Updated: Apr 26, 2021

I have two books in my library that celebrate the lives of Veterans of Icelandic Descent. Minningarbók Íslenzkra Hermanna 1914 – 1918 published in 1923 and Veterans of Icelandic Descent World War II 1939-1945 published in 1990. Both are by the Jón Sigurðsson IODE Chapter in Winnipeg. What a great accomplishment to finish these two books. Thank you to all the people who worked on these two books. They are such a good resource of information for genealogists and for anyone searching for more information or photos of their family.

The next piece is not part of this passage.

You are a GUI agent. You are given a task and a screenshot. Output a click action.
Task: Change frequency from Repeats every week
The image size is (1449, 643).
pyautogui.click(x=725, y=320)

The first book is over 500 pages and is written in Icelandic. This is a beautiful book with photos and stories including their birth date, birth location, names of their parents, rank, service dates, and more. It is a record from WWI. The second book is over 550 pages and is written about WWII, the Korean War, and the Vietnam Conflict. There is a section devoted to veterans of WWI who were previously not recorded. This second book is in English.

This next weekend, we will celebrate Memorial Day. The actual holiday is on Monday and is a day of remembering the men and women who died during their Armed Forces service. It originated after the Civil War and commemorated the Union and Confederate soldiers who died in the war. Many volunteers place flags on the graves of those who died in military service. The Legions in northeast North Dakota have ceremonies at many cemeteries. There is a long list of veterans of Icelandic descent and the two books the Jon Sigurdsson IODE Chapter have published are such great books for these special people. There was a very high percentage of Icelanders that served in the military. These books are important records of our family members and cousins in North America.

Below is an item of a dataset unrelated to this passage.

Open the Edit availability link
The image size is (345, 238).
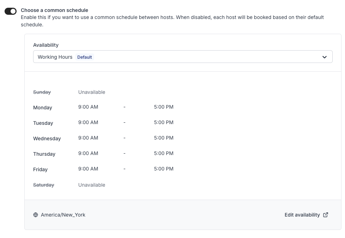(x=302, y=215)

You can view the contents of one book here:

Both books can be ordered at or contact the Tergesen General Store in Gimli .. Phone: 204.642.5958.

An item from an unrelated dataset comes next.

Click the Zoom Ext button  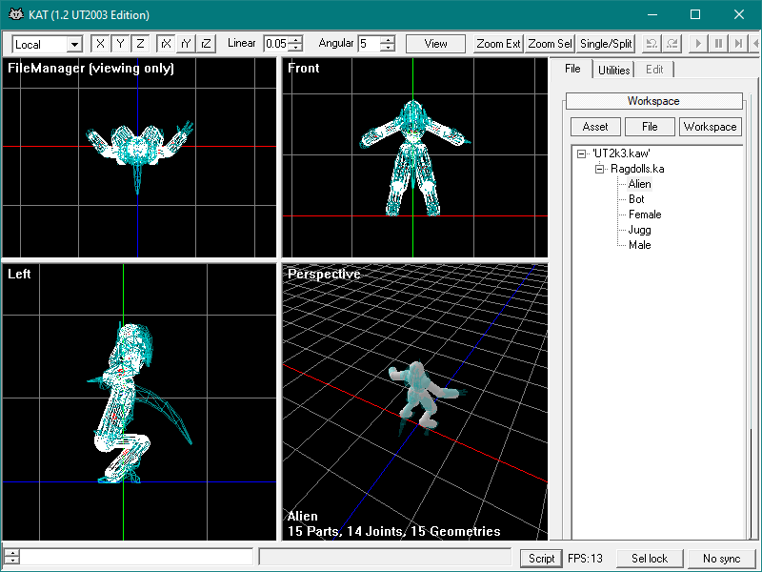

On page 19 of the second book is a photo of my great-aunt, 2nd Lt. Anna T Olafson. She is a daughter of Mr. and Mrs. Steindor J. Olafson of Gardar, ND and was born 07 Dec 1914. She studied nursing and graduated in 1936 in St. Paul, Minnesota. She took a post-graduate course in surgery in 1940 at Barnes Hospital in St. Louis, Missouri. She enlisted in the US Army and Navy Corps in March 1941. She sailed from New York to Iceland in Sept. 1941, and served there. We were told that she was chosen for Iceland because she spoke perfectly in both languages – Icelandic and English. She served as a Captain in the Army Nurse Corps during World War II and was stationed in Iceland where she met her husband, Roy B. Farrell. I was proud to become a Registered Nurse in the Operating Room just like Ann.

The following is from a newspaper clipping in my Amma´s scrapbook:


The Icelandic language, Lieutenant Ann T. Olafson, learned as a child in her home in ND, is serving her well, now that she is on duty with the Army Nurses’ corps in Iceland. She is the only member of her nurses staff who speaks the language and she frequently is called upon to supplement her professional duties by serving as interpreter.

She is the daughter of Mr. and Mrs. S.J. Olafson of Gardar, and they quite frequently hear from her. She graduated from the Ancker Hospital in St. Paul and remained there after graduation. She also worked in a Duluth hospital before joining the army.

In a recent letter to her mother, she says: “I am thankful that I speak the Icelandic language, although one can get along easily here without doing so, as many speak English well, as well as several other languages. But the people treat you differently, their expression, their whole attitude changes when their language is spoken to them. They are a proud, reserved kind of people, but the hospitality in their homes is not to be surpassed.

“The glorious northern lights, steaming hot springs, snow-capped mountains touched by clouds, fields of lava, the profusion of colors in the sky at sunrise and sunset, rain and windstorms, characterize the land. But there is nothing to take the place of trees budding in the spring. In spite of the difficulties that of necessity accompany foreign duty, I wouldn’t give up this wonderful experience.”


Ann lived to the age of 84. A huge Thank You to all our veterans and best wishes to everyone for a safe Memorial Day.